George Osborne is absolutely right to cap the Carbon Price Floor, a flawed coalition policy which he introduced three years ago.
Some environmentalists may be concerned that, as in the Autumn Statement, the chancellor is aiming his sights on ‘green crap’, but this policy was good old fashioned ‘brown crap’ which did little to reduce carbon emissions and a lot to harm British industry.
The policy has made electricity more expensive in the UK than it is in continental Europe by imposing a top-up payment above and beyond the (currently low) price of the EU’s Emissions Trading Scheme. This was around £16 per tonne this year and was expected to rise to £30 in 2020 and £70 in 2030.
Sensibly, it will now be capped at £18 until 2019-20.
Energy intensive industries like steel, ceramics, paper and pulp, and glass have been terrified about the loss of competitiveness that the upward trajectory would have caused. Consumers would have been hit too since the costs would have been passed on by business.
And far from cutting emissions, the flawed Floor would have forced production of energy intensive goods from the UK to countries like Germany and Holland with jobs lost in the process.
There are, however, three problems with the chancellor’s announcement today.
First, with the EU carbon price still at rock bottom, there is little incentive for innovation in low carbon goods and services. David Cameron has an opportunity at the European Council tomorrow to argue for meaningful reform of the ETS. The European Commission seems content to do nothing until the 2020s and Cameron should call for more urgent action.
Second, freezing the carbon price floor will make the economics of coal more attractive.
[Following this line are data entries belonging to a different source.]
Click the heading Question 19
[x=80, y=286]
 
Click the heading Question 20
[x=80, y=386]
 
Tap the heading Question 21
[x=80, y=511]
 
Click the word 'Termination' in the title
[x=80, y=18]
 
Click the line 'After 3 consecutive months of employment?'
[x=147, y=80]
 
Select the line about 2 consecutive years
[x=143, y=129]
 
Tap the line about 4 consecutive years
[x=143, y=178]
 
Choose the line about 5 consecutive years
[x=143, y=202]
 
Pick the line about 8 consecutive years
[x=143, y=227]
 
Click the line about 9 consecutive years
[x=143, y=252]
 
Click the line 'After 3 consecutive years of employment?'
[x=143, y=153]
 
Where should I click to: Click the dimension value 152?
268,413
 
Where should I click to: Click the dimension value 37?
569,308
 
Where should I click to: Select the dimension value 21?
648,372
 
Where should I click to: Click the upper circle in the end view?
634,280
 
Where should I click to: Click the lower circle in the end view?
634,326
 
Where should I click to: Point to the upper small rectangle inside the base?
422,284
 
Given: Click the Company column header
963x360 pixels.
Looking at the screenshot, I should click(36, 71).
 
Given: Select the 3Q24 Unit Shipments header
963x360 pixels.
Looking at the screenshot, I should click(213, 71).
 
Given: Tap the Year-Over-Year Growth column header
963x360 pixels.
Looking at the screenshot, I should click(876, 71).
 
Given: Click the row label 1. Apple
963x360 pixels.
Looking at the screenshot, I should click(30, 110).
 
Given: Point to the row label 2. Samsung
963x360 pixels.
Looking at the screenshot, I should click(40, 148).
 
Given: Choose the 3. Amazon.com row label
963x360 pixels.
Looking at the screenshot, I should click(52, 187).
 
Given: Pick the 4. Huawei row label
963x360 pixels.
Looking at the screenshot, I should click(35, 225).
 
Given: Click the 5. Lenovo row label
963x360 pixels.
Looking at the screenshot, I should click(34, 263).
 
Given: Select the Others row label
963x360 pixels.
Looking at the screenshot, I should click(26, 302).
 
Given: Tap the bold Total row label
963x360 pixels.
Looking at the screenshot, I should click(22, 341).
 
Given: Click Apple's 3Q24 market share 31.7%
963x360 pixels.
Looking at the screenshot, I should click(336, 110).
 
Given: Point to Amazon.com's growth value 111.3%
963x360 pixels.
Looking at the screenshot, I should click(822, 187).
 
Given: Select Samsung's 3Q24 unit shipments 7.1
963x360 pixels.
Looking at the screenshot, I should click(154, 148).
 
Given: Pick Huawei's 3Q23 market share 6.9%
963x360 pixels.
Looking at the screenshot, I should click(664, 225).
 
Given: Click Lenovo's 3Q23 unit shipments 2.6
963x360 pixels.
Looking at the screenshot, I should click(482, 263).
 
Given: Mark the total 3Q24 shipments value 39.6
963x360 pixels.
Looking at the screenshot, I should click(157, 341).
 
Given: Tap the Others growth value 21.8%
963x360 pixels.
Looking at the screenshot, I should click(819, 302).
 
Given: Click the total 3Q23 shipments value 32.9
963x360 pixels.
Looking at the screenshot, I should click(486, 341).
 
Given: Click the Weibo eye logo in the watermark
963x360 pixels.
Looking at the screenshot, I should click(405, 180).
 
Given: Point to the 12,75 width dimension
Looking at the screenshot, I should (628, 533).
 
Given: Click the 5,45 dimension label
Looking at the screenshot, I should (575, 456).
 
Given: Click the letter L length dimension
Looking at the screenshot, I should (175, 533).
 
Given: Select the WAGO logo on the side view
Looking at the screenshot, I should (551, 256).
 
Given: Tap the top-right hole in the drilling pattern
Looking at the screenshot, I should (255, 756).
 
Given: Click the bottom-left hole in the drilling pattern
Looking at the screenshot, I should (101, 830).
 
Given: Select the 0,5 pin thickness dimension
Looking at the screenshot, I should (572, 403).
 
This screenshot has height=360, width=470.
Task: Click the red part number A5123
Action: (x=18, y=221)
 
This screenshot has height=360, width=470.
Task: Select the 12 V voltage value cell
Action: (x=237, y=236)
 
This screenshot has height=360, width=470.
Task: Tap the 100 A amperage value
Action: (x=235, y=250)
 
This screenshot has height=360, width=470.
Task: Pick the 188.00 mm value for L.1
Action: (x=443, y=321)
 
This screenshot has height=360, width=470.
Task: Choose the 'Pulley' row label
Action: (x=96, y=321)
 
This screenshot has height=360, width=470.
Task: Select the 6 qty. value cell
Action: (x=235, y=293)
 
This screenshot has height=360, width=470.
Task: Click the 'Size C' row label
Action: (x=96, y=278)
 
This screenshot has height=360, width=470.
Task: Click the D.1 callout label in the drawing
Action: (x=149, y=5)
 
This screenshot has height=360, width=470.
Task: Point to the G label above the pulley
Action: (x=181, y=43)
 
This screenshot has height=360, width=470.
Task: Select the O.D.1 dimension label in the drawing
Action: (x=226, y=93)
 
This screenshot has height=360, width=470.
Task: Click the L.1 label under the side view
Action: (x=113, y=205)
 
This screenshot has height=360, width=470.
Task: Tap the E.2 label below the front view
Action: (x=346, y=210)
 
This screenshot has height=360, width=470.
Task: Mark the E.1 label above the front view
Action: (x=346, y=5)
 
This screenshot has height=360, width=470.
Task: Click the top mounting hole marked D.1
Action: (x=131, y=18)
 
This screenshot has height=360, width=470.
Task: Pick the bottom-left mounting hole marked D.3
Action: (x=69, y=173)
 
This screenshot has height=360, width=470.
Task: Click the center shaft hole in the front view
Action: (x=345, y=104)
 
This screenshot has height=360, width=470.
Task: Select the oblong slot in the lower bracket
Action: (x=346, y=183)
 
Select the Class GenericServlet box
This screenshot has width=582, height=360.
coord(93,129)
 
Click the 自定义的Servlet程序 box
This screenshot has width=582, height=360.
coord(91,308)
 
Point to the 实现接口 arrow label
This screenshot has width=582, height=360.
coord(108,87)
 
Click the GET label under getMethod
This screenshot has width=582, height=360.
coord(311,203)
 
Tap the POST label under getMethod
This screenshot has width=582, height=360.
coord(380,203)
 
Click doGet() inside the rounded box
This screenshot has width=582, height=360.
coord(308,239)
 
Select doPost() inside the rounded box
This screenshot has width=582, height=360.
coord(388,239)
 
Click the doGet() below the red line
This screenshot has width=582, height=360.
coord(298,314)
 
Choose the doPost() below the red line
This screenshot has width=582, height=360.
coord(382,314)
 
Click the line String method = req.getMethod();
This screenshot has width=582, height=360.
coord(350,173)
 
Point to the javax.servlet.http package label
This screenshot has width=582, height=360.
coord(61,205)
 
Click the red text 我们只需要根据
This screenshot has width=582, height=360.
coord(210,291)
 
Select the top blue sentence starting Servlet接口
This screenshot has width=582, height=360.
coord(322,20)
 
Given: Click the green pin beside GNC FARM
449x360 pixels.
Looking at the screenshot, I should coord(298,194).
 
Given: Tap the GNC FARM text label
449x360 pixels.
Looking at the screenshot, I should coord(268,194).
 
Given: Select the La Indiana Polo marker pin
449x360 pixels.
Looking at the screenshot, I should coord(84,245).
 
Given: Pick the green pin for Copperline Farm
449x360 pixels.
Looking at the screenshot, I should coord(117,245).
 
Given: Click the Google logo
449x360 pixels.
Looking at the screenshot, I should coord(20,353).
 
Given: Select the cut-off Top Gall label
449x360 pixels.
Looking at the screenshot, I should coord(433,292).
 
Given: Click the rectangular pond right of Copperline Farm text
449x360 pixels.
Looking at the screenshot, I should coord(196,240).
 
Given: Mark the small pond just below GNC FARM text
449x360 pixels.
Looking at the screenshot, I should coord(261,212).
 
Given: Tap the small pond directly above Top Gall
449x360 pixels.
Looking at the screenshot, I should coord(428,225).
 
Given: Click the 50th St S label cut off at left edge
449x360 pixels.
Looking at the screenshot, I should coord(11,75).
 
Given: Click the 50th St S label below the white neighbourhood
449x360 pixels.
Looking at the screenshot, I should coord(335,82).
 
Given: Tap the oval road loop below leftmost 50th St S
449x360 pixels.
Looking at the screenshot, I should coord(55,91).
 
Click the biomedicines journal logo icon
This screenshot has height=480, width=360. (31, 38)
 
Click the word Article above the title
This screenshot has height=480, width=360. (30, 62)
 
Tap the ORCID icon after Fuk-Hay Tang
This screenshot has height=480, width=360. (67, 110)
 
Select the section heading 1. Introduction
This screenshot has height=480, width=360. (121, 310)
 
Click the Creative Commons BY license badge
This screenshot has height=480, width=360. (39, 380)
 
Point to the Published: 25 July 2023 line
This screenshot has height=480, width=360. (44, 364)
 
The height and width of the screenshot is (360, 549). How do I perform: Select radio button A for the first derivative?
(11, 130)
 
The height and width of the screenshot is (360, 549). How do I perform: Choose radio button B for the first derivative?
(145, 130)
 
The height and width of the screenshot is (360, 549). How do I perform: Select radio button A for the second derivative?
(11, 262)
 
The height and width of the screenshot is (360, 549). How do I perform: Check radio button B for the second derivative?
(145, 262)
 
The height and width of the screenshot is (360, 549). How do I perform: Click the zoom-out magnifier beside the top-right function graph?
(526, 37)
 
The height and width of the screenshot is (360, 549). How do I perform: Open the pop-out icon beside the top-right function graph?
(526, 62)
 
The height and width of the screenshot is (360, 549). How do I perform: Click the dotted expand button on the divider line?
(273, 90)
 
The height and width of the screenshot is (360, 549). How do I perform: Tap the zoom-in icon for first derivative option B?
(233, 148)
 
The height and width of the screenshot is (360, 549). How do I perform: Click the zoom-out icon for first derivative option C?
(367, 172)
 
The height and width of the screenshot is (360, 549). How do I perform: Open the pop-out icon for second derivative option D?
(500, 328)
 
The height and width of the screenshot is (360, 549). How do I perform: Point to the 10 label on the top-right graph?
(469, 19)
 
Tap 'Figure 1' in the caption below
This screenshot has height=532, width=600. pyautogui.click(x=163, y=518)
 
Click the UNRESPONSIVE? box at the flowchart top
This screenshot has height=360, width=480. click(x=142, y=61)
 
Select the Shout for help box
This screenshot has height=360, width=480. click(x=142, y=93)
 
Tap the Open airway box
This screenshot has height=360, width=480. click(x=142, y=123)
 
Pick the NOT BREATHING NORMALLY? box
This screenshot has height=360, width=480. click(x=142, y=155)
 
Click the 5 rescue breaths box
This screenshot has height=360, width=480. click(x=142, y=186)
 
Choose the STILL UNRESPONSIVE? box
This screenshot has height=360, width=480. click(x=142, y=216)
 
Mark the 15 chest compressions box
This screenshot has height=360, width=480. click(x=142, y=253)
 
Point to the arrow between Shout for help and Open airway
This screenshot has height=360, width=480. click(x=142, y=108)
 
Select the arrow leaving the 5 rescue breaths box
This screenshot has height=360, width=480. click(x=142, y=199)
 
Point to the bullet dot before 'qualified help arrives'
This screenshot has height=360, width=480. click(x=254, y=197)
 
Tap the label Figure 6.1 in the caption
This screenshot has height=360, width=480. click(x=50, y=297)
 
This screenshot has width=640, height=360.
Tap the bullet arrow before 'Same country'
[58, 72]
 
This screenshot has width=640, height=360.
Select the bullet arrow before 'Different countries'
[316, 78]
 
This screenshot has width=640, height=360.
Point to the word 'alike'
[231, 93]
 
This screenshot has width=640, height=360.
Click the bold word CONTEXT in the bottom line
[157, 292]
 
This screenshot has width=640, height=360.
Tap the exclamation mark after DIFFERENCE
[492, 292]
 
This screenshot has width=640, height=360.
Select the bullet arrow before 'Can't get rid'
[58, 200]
In the absence of a higher EU price, the overall cost of burning coal including the carbon price is now lower.
Britain like Germany has seen an increase in the share of electricity produced from coal in recent years and this looks set to continue. Existing coal-fired power stations may even judge it cost-effective to comply with expensive EU rules which restrict emissions of sulphur dioxide and nitrogen oxides but do little to prevent the emission of carbon dioxide.
If the government is serious about preventing coal pollution, they need a new policy such as an Emissions Performance Standard to address it. Unfortunately they voted down an amendment to the 2013 Energy Act which would have done precisely that.
Third, freezing the carbon price floor may well have a knock on impact on the Levy Control Framework which is the pot of cash available for renewables and nuclear. The government’s new subsidy regime, known as Contracts for Difference, guarantee low carbon generators a particular price for a megawatt hour of electricity. If the market price falls due to a cut in the CPF, the government will have to pay more.
The Budget document makes clear that the “buying power of the LCF will be unaffected” by the energy package. But others disagree. PricewaterhouseCoopers have said that the pot could run out by 2017. Even if they are overly pessimistic, the margin for error will certainly be squeezed.
This could result in lower investment or more unpopular charges on energy bills.
The energy package today should be welcomed even if the chancellor is just unwinding his own flawed policy. But the move has created a new set of problems which any government wanting to be judged the ‘greenest ever’ must address.
One Response to “Osborne’s U-turn on the Carbon Price Floor is the right move but now we have a coal problem”
Jimmy Aldridge
Great article Will, totally agree. For information, keeping the buying power of the LCF unaffected is made possible by a 20% headroom. So the £7.6bn becomes close to £9bn. But this means that if the costs of renewables do not come down as we expect then we will be unable to deliver on our renewables targets – because the headroom will already be taken up.